Ni complètement artisan, ni complètement artiste, ses céramiques gravées d’illustrations sont faites pour un usage quotidien : oubliez la céramique en mosaïque qui brille sur le perron chez les grands-mères, Agnès Monges présente des objets utilitaires finement gravés d’illustrations de scènes de la vie quotidienne. Une fille en culotte, un homme qui se déshabille, une chaussette qui tombe… Des images banales sur un pot de céramique en terre rouge classique, qui donne un tout franchement pas ordinaire.
Comment décide-t-on de tout plaquer pour devenir céramiste ?

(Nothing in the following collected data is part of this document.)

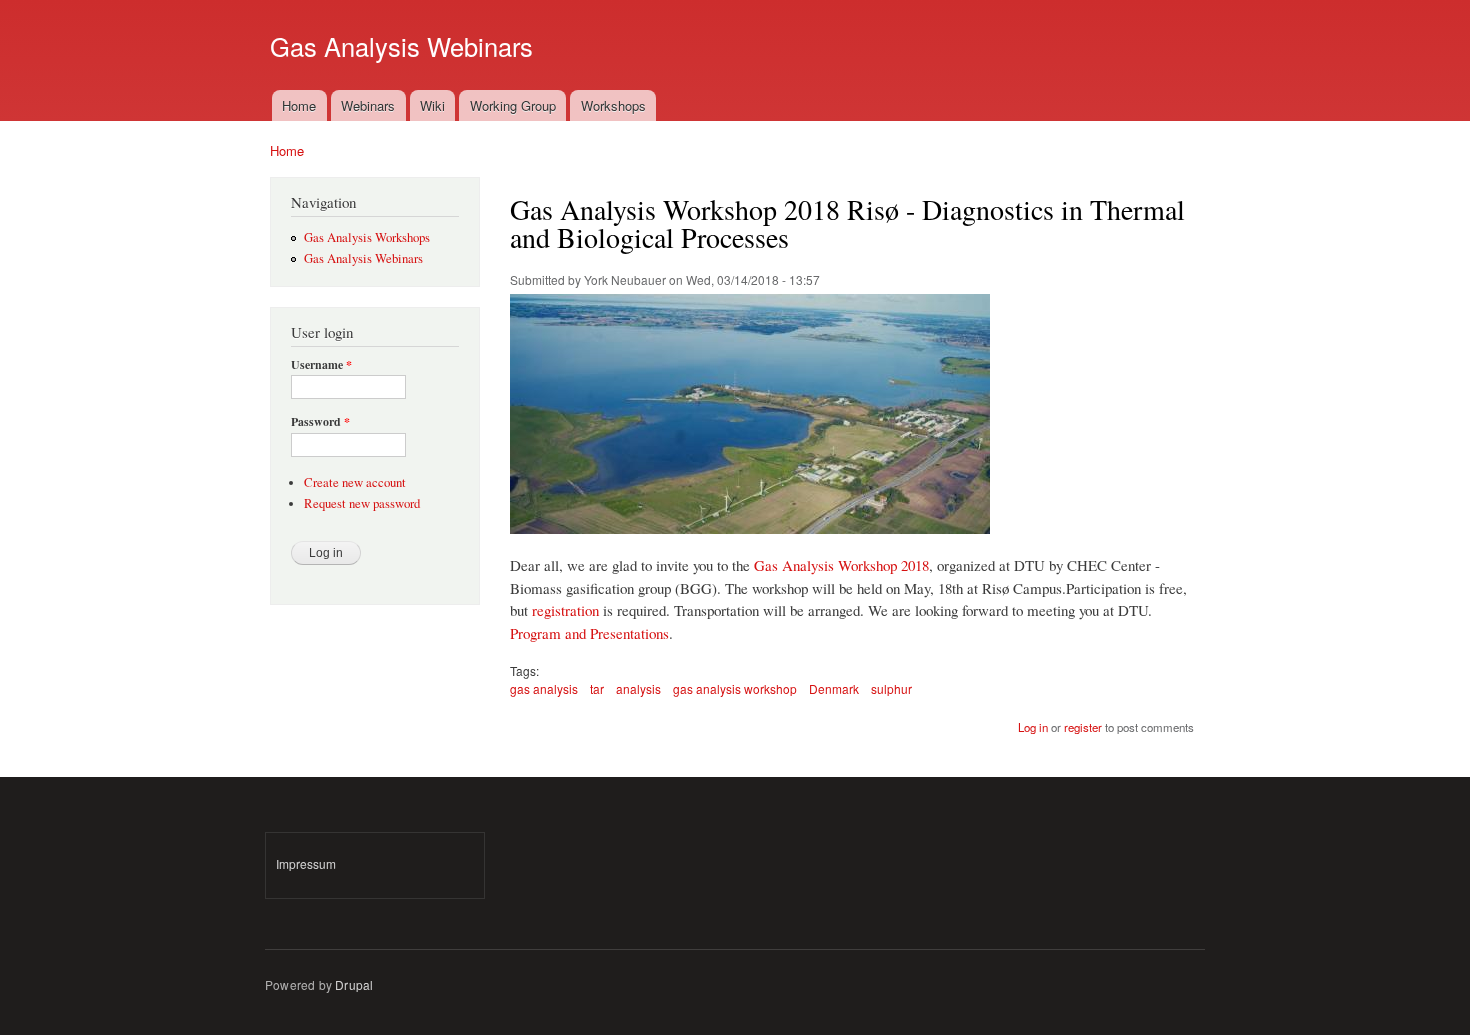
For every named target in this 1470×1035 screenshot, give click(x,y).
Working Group (513, 105)
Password (320, 422)
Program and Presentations (589, 633)
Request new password (362, 503)
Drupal (354, 984)
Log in (1033, 727)
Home (299, 105)
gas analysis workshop (735, 688)
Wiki (432, 105)
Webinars (368, 105)
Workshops (613, 105)
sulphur (891, 688)
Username (321, 365)
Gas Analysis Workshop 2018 (841, 565)
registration (565, 610)
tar (597, 688)
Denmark (834, 688)
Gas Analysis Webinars (363, 258)
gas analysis (544, 688)
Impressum (306, 863)
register (1083, 727)
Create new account (355, 482)
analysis (638, 688)
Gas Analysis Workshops (367, 237)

Pendant 15 ans j’ai été historienne de l’architecture, un travail dans l’espace et le temps. La céramique m’a offert une autre temporalité, un temps long car elle demande une approche particulière du temps. La matière, la terre, est une matière extrêmement généreuse : tout le monde peut mettre ses mains dans la terre, bien qu’elle soit extrêmement exigeante à travailler par la suite. J’y suis arrivée par le besoin de faire aussi quelque chose d’ancré dans le réel et la matérialité. J’ai plongé les mains dans la céramique et je n’ai plus pu les enlever. Ça a été comme une évidence. J’ai eu cette envie, cette nécessité et ça m’a tout de suite happée. J’ai pris des cours, je me suis formée, et maintenant je me suis complètement reconvertie.
Vos céramiques sont illustrées. Quelle est votre approche du dessin avec un support aussi particulier que la terre ?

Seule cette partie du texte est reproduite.